Mar 07, 2022

Look, they were nice guys and all, but I had no idea who they were. Joe Aubrey and Eric Peterson, they said. I was polite, as I generally am. They were writers who’d had some success selling their own comic at conventions and online, and would Humanoids like to take a look? This is a road I’m led down quite often, and it almost always ends in tears.

But then a third name came into the conversation: Darick Robertson, an artist I’ve known--and sometimes worked with--for nearly thirty years. I raised an eyebrow. In a good way. Darick’s really, really talented. Darick co-created TRANSMETROPOLITAN, HAPPY!, and THE BOYS, and he barely showed any scars, he’s that tough.


Joe and Eric had co-created and written a satirical, rowdy science-fiction book and had snagged Darick to do the artwork. Darick has taste. (He has, after all, worked with me.) I was intrigued. “What’s it about?”, I asked.

“Intergalactic mailmen,” they said.

“Don’t forget your parking validation,” I said.

“No, no, no,” they said. “It’s called SPACE BASTARDS.”
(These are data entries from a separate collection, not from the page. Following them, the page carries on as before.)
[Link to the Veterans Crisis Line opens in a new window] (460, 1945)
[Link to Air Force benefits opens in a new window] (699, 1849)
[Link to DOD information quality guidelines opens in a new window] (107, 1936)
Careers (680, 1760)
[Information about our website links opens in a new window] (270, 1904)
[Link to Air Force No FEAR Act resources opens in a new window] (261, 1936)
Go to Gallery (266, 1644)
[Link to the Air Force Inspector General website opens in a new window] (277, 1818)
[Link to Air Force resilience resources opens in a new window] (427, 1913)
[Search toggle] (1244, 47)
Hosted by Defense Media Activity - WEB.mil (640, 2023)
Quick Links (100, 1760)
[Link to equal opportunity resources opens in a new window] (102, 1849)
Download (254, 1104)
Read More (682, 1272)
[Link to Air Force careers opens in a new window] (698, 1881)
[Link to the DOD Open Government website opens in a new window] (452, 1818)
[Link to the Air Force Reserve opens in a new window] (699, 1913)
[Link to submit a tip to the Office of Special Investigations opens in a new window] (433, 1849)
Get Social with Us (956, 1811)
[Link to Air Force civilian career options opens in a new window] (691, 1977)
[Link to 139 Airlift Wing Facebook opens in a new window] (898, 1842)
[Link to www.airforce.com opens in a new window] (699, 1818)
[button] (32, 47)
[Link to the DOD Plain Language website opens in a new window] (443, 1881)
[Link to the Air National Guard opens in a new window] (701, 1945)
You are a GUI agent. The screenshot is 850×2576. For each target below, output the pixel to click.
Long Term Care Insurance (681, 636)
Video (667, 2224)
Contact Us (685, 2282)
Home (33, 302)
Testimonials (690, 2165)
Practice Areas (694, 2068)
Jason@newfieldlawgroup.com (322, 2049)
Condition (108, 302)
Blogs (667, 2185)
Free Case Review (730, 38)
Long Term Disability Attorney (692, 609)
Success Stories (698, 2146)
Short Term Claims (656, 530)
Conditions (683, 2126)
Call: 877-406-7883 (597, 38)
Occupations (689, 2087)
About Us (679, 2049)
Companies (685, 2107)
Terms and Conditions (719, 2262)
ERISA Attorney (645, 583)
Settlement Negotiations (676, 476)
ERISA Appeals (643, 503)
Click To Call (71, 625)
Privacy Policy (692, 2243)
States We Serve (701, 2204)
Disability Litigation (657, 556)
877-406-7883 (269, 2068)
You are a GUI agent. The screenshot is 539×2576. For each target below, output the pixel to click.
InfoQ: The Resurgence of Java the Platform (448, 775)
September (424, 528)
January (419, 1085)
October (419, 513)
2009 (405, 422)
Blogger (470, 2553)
So I gave their first issue a look. And it was great. It was funny. It was raw and raucous. It was a little bit LOBO, a little bit Han Solo, and a lot of big brutes getting punched in inappropriate places. The premise was that, if you have enough dough, freelancers working for the Intergalactic Postal Service will transport your packages from planet to planet. The catch is, only the messenger who actually, physically gets that package to the finish line collects the astronomical fee...making the whole operation like a comically violent version of Capture the Flag. Once you have that package under your arm, your rivals put a target on your back. It’s a premise I’m jealous I didn’t think of myself.

And the characters are so over-the-top, they’re hysterical, they’re all unique and weird in their own way, and they’re a joy to follow. We couldn’t climb aboard this train fast enough, and since then, we’ve published SPACE BASTARDS as a monthly comic (and a one-shot special). If you missed them when they came out, fear not: they’ve been collected into SPACE BASTARDS VOLUME ONE and VOLUME TWO, and they come highly recommended. It’s not George Bernard Shaw; it’s crude, it’s edgy, it takes no prisoners, and it’s laugh-out-loud funny. Grab Volume One, grab Volume Two. You won’t be sorry.